Whether it is the murderer Veerappan whom the high and mighty are eager to placate and exonerate because he has them in a lethal blackmailing grip; or Thackeray, whom certain others are eager to placate and exonerate despite the fact that he is, confessedly and unapologetically, guilty as charged. Or still others, ensconced in high office, whose exultation over the destruction of a medieval monument and the terrorizing of thousands of helpless, poor people is a matter of public record – it is clear that this brutalization is far advanced.

It is no longer confined to those ordinary citizens who look the other way when confronted with manifest injustice and inhumanity, who seek the consolation of amnesia because in our society the deadliest forms of brutalization are openly backed by power, even state power. In such a situation, it is hardly surprising that persons of sensitivity and conscience should be alarmed by the ‘decline in values’, the relentless and catastrophic deadening of our collective humanity. So far so good – actually, so far so terrible – but let’s see where we go from here.
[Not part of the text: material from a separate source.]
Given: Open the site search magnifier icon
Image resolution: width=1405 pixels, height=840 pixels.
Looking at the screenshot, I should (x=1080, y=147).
The first step would be to enquire into the causes of this present ‘decline’. Fairly early in our enquiry, we will come up with the fact of capitalism and the collapse of all evaluative criteria into a single one of economic ‘efficiency’. Obviously, such a regime has cultural and ideological consequences and corollaries – and in time we get a culture in which winning is all, in which losing is to become less than human, even though one must know that in any contest, there must be rather more losers than winners. The culture of individualism, me-first-ism, which inevitably reduces our collective existence to a zero-sum game in which one must trample upon others for fear of being trampled upon by them; the powerful ideology of managerialism which is, when all the platitudes and cliches have been recycled, all about manipulating other people in the service of a higher, indeed, the highest end of Profit: throw people out of work and call it ‘downsizing’, drive thousands to suicide and call it ‘restructuring’; the degradation and criminalisation of our political culture, often in the name of some or other form of ‘cultural nationalism’; and then, last but hardly least, our ‘culture’ itself, not the ‘heritage’ stuff but Channel V and MTV, the obscene celebration of a process that is already driving millions to destitution.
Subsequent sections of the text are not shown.